We test our codes under the following environment:

  • One RTX 3090 GPU (24G)
  • Ubuntu 18.04.5
  • NVIDIA Driver: 515.105.01
  • CUDA 11.7
  • Python 3.9.18
  • Pytorch 2.0.0

To start:

  1. Clone this repository.

    git clone https://github.com/TangYuan96/MiniGPT-3D.git
    cd MiniGPT-3D
  2. Install packages

    By default, you have installed conda.
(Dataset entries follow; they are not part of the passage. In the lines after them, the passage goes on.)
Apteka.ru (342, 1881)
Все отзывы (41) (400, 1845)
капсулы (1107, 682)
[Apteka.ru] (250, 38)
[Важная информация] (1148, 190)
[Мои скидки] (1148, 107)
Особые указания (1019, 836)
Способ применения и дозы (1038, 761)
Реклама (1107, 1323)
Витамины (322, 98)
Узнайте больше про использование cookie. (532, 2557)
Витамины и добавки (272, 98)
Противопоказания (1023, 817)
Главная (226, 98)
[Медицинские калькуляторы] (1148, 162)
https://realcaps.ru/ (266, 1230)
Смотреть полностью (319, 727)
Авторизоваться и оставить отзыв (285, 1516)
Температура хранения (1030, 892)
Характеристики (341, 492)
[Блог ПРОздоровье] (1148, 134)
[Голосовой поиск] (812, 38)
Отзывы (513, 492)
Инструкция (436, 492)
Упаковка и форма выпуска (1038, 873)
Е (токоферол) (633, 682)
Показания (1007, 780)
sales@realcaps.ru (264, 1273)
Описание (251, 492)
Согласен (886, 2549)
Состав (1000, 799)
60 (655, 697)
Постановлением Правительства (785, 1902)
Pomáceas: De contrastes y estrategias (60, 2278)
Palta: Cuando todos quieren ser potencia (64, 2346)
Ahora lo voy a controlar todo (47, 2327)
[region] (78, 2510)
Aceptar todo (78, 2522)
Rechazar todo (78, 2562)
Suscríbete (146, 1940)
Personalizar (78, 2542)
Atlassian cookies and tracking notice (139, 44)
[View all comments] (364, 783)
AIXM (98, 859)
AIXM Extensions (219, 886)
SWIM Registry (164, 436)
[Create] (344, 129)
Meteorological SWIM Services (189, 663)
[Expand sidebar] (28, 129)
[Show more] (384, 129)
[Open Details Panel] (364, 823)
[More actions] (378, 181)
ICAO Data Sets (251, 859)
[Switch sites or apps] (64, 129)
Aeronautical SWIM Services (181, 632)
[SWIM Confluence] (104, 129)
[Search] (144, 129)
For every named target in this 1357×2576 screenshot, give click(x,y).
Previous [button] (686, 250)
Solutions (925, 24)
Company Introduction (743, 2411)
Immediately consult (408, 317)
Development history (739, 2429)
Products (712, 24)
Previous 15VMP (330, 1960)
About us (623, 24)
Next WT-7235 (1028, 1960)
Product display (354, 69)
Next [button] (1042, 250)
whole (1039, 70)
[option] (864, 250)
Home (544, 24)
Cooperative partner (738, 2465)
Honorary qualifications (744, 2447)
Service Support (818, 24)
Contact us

    conda env create -f environment.yml
    conda activate minigpt_3d
    bash env_install.sh

Data Preparation

  1. Download all data files. They require about 78GB of storage space.
  2. Organize 660K Objaverse colored point clouds. Run the following command to merge the two files into one and uncompress it. This will produce a folder named 8192_npy containing 660K point cloud files named {Objaverse_ID}_8192.npy. Each file is a numpy array with dimensions (8192, 6), where the first three dimensions are xyz and the last three dimensions are rgb in [0, 1] range.
    cat Objaverse_660K_8192_npy_split_a* > Objaverse_660K_8192_npy.tar.gz
    tar -xvf Objaverse_660K_8192_npy.tar.gz
    Then, move all files in 8192_npy folder to ./data/objaverse_data folder.
  3. Organize annotation files. Move all json files and txt files to ./data/anno_data folder.
  4. Organize the test data file of ModelNet40. Move modelnet40_test_8192pts_fps.dat to ./data/modelnet40_data folder.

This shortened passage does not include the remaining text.